# **JAIST Repository**

https://dspace.jaist.ac.jp/

| Title        | A Systolic Array RLS Processor                                                                                                                             |
|--------------|------------------------------------------------------------------------------------------------------------------------------------------------------------|
| Author(s)    | ASAI, Takahiro; MATSUMOTO, Tadashi                                                                                                                         |
| Citation     | IEICE Transactions on Communications, E84-B(5): 1356-1361                                                                                                  |
| Issue Date   | 2001-05-01                                                                                                                                                 |
| Туре         | Journal Article                                                                                                                                            |
| Text version | publisher                                                                                                                                                  |
| URL          | http://hdl.handle.net/10119/4676                                                                                                                           |
| Rights       | Copyright (C)2001 IEICE. T. Asai and T. Matsumoto, IEICE Transactions on Communications, E84-B(5), 2001, 1356-1361. http://www.ieice.org/jpn/trans_online/ |
| Description  |                                                                                                                                                            |



#### PAPER

## A Systolic Array RLS Processor

Takahiro ASAI<sup>†</sup> and Tadashi MATSUMOTO<sup>†</sup>, Regular Members

This paper presents the outline of the systolic array recursive least-squares (RLS) processor prototyped primarily with the aim of broadband mobile communication applications. To execute the RLS algorithm effectively, this processor uses an orthogonal triangularization technique known in matrix algebra as QR decomposition for parallel pipelined processing. The processor board comprises 19 application-specific integrated circuit chips, each with approximately one million gates. Thirtytwo bit fixed-point signal processing takes place in the processor, with which one cycle of internal cell signal processing requires approximately 500 nsec, and boundary cell signal processing requires approximately 80 nsec.

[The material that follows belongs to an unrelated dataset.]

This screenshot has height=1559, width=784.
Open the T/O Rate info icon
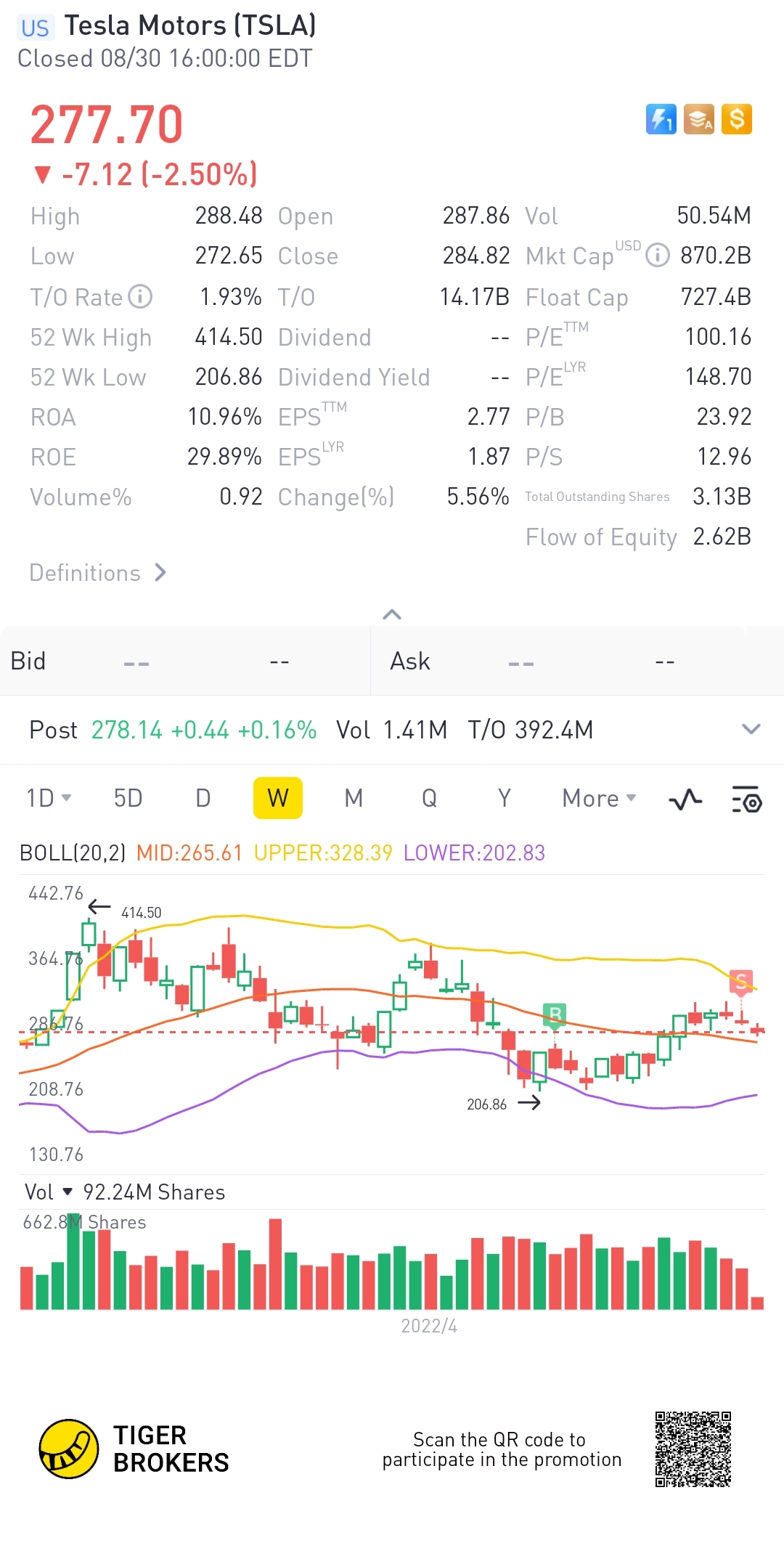click(140, 296)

The processor board can estimate up to 10 parameters. It takes approximately  $35 \mu s$  to estimate 10 parameters using 41 known symbols. To evaluate signal processing performance of the prototyped systolic array processor board, processing time required to estimate a certain number of parameters using the prototyped board was comapred with using a digital signal processing (DSP) board. The DSP board performed a standard form of the RLS algorithm. Additionally, we conducted minimum mean-squared error adaptive array in-lab experiments using a complex baseband fading/array response simulator. In terms of parameter estimation accuracy, the processor is found to produce virtually the same results as a conventional software engine using floating-point operations.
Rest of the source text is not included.